Polar Vortex takes place, mostly, in the kitchen of Priya and Alex’s home in a small town in Prince Edward County. Both are more or less in middle age, and have been living together for six years or so. Each have had previous relationships, but it seems this is the one to last a lifetime, as they make a home in a place they have chosen as their own, together.

They are both creative people, Priya a painter and Alex a writer. We meet them just as an old friend of Priya’s, Prakash, is about to visit. Priya and Prakash met during their first year at University, in Toronto. Priya, of East Indian heritage, was born and raised in Trinidad, and came to Canada to pursue her education. Prakash, also East Indian, emigrated from Uganda with his parents, and grew up in New Brunswick. Their loneliness and their skin colour brought them together, and a friendship developed. Though Prakash wanted more, the friendship remained platonic at Priya’s insistence. And, although they stayed in touch after Prakash’s marriage Priya cut ties completely when she moved out of the city with Alex.

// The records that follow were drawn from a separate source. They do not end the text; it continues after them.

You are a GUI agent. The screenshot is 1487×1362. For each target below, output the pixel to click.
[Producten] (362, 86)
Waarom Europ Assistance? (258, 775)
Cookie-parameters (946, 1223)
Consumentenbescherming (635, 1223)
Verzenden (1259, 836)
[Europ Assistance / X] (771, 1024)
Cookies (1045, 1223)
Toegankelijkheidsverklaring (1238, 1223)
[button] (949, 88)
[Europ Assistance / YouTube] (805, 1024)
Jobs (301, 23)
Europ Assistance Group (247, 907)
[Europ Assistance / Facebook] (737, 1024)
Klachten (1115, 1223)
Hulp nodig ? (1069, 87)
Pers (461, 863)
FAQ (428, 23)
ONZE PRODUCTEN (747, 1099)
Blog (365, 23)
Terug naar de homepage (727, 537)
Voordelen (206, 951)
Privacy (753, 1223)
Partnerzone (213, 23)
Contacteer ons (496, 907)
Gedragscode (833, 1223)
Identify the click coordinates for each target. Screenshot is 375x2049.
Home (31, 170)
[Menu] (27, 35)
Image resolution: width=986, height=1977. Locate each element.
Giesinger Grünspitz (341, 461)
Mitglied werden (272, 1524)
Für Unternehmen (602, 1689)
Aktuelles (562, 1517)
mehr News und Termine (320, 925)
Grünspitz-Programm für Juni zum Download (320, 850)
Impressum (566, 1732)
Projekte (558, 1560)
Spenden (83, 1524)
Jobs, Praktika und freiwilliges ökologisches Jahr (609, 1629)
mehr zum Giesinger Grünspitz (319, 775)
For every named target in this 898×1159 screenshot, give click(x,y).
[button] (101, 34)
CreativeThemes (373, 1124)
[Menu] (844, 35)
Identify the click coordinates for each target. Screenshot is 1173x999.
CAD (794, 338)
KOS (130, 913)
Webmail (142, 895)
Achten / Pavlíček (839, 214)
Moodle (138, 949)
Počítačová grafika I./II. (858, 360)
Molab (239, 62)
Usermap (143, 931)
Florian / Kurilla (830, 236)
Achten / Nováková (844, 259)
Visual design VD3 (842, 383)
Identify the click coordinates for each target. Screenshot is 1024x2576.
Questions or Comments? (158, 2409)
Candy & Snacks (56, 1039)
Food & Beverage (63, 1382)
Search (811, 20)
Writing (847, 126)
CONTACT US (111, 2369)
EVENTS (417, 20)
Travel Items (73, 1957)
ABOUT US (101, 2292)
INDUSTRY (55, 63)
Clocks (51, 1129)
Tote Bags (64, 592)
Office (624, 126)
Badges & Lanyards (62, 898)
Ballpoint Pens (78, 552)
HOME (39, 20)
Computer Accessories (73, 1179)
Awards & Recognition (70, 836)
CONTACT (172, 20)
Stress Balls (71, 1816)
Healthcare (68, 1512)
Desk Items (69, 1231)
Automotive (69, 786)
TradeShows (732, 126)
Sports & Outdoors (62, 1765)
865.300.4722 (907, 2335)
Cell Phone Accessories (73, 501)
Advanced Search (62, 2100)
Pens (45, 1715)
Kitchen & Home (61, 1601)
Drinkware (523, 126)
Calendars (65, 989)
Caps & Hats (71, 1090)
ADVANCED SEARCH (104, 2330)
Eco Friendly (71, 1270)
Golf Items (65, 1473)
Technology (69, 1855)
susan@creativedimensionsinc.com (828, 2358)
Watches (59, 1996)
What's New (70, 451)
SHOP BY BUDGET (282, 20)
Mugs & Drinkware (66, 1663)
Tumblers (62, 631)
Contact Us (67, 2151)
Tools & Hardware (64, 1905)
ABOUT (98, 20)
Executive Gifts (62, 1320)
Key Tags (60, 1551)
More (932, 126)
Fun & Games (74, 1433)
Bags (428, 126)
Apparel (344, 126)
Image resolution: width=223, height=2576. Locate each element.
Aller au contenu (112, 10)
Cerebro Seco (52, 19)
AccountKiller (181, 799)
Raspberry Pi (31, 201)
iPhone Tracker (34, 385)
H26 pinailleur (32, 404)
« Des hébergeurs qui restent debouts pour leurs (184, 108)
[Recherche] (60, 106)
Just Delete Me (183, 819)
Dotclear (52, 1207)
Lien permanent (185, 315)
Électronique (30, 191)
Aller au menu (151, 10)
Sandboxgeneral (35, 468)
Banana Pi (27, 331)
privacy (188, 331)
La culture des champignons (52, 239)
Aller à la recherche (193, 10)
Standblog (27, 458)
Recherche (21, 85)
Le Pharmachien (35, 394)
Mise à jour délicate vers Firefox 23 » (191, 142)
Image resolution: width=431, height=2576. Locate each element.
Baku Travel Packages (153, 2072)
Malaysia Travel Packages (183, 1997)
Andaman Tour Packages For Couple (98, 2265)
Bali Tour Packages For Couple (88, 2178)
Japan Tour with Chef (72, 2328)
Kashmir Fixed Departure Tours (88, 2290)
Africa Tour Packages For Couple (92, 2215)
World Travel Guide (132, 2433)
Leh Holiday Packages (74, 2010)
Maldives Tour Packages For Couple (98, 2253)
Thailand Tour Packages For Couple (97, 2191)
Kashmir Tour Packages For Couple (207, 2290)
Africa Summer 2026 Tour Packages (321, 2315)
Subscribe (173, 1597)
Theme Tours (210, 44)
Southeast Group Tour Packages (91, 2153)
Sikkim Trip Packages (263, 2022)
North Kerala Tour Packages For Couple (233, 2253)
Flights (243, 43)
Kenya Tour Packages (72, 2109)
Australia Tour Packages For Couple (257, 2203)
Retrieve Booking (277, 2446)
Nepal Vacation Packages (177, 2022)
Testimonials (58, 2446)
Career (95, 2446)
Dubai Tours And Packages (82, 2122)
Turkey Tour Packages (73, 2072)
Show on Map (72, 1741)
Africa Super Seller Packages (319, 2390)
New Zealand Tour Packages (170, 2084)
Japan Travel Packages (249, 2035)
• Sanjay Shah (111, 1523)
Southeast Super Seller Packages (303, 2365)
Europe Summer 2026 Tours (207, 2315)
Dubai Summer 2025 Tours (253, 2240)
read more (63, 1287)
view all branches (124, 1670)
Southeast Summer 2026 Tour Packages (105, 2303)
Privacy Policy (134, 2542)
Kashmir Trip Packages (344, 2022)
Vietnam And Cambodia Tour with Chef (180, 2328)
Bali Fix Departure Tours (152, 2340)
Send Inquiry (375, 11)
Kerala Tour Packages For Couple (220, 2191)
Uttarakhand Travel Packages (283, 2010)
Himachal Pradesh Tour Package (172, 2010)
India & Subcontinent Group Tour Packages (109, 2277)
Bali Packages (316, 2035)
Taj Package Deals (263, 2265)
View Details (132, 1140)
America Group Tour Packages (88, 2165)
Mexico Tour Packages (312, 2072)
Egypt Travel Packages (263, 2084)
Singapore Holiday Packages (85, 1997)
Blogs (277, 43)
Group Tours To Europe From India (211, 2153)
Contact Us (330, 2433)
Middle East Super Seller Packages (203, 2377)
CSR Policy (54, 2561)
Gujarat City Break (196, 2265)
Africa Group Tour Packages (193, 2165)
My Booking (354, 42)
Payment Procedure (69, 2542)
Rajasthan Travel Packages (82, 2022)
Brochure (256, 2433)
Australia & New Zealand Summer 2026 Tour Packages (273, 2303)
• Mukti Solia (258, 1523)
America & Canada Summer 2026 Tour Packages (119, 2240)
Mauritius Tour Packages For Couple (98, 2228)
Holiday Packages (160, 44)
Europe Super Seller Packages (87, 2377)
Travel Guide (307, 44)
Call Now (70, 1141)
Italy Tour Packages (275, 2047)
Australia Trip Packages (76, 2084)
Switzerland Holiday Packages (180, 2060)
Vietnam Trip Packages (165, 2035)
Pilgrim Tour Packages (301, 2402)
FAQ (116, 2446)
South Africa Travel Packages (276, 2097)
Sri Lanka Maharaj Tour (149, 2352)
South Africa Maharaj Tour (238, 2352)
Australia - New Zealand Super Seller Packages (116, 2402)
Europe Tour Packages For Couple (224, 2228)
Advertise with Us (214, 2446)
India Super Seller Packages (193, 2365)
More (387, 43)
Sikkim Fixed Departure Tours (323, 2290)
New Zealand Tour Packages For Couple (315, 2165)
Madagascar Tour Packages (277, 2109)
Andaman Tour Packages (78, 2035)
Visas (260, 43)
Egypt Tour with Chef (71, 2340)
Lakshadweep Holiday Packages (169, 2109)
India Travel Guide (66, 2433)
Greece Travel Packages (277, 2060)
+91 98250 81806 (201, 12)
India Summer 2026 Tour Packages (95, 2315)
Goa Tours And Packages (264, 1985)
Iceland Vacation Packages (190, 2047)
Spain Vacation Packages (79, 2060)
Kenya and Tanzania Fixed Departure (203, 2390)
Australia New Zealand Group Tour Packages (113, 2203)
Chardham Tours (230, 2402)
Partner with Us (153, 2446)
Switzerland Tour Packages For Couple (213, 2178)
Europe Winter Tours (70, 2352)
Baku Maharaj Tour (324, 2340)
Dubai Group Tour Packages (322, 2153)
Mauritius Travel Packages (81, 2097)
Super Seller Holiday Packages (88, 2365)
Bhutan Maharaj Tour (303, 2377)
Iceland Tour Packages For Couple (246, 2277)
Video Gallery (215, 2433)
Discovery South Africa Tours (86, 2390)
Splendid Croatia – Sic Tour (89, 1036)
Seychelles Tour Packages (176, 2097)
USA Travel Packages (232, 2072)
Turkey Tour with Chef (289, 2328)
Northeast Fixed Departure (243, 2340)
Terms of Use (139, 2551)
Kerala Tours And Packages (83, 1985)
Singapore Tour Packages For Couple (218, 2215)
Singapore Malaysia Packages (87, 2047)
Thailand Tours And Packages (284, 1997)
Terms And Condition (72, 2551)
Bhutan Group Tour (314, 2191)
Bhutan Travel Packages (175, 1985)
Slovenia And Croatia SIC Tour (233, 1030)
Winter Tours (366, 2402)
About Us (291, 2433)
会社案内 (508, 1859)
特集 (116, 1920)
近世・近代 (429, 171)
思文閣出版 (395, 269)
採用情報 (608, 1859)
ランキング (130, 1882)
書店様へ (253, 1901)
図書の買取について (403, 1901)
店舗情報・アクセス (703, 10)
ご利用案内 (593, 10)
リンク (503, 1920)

Through memory and conversation the past is slowly revealed, as Priya and Alex prepare for a weekend visit from Prakash. A visit that awakens memories, some pleasant, and others disturbing, for Priya, but fills Alex with apprehension, distaste, and even animosity. Each is concerned, in their own way, that this old friend of Priya’s will disrupt the life they have created together.

What we have in Polar Vortex is a pitch perfect examination of a relationship, of a love that held two people together in spite of the differences in personality, that sometimes cause irritation in even the strongest of marriages. Each of the characters thinks and feels much that is not expressed - except to the reader. Just as none of us know what the inside of anyone else’s marriage is really like, there may be times we do not even know about what is going on inside of our own most intimate relationship. So often it seems, when a relationship is struggling, or comes to an end, the one doing the leaving seems to have had their desire to exit planned for a very long time. Blind-siding the one who is left behind, and all of those who care about them. The partner with undisclosed plans has often made decisions without consultation with, or the knowledge of, the other. I often thought while reading this novel, that it is not what is said that matters, but what is not, as body language belies the spoken words.

Polar Vortex is a completely delicious work by a beautiful writer. It is a perceptive examination of love, and the desire and the need we each have to love, and have another love us, completely for all our faults and foibles.